- **Task instructions**
For this exercise, restate word for word only the lines from the one containing "Screen dimensions: 636x430" through the last line below. Pictures do not get copied.

- **Provided material**
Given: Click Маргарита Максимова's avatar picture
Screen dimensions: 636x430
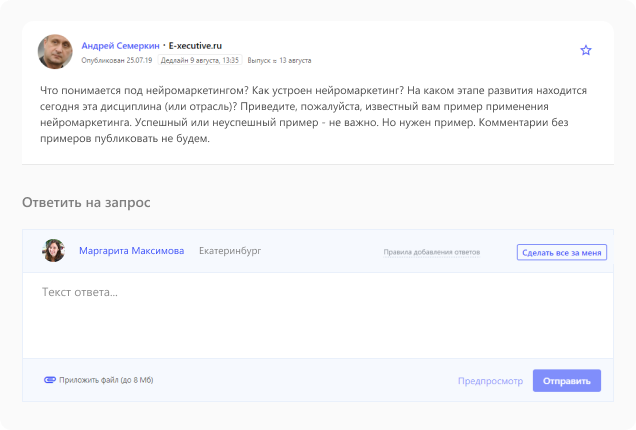Looking at the screenshot, I should point(54,251).
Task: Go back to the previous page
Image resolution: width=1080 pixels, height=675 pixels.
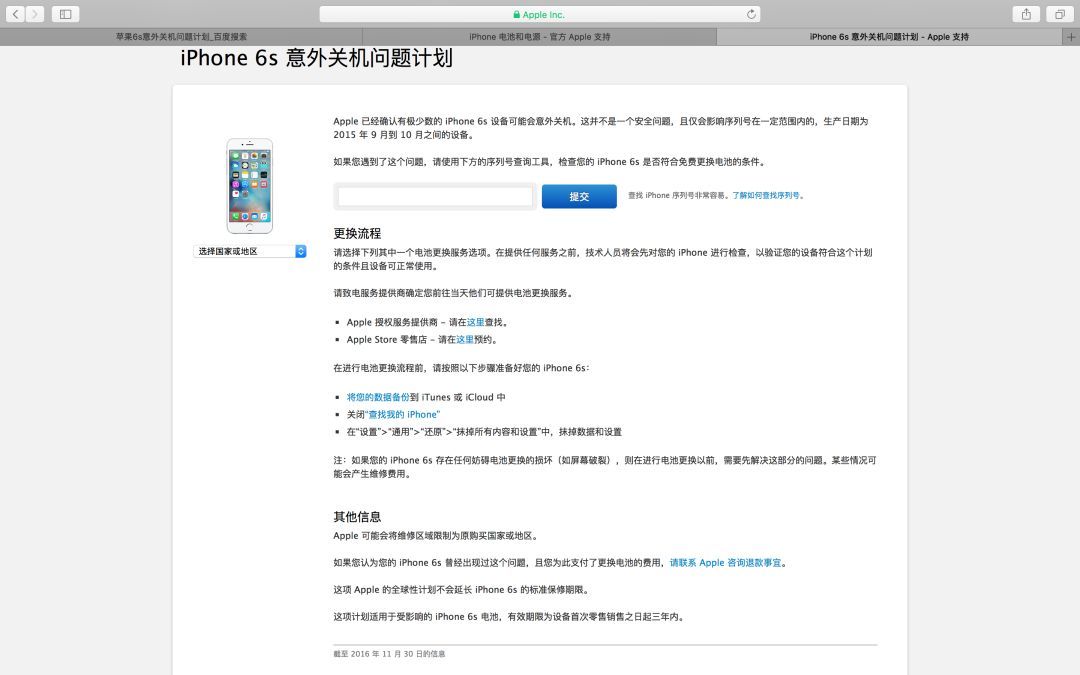Action: [17, 14]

- **Expected output**
Screen dimensions: 636x430
Looking at the screenshot, I should point(54,251).
Task: Go back to the previous page
Image resolution: width=1080 pixels, height=675 pixels.
Action: [17, 14]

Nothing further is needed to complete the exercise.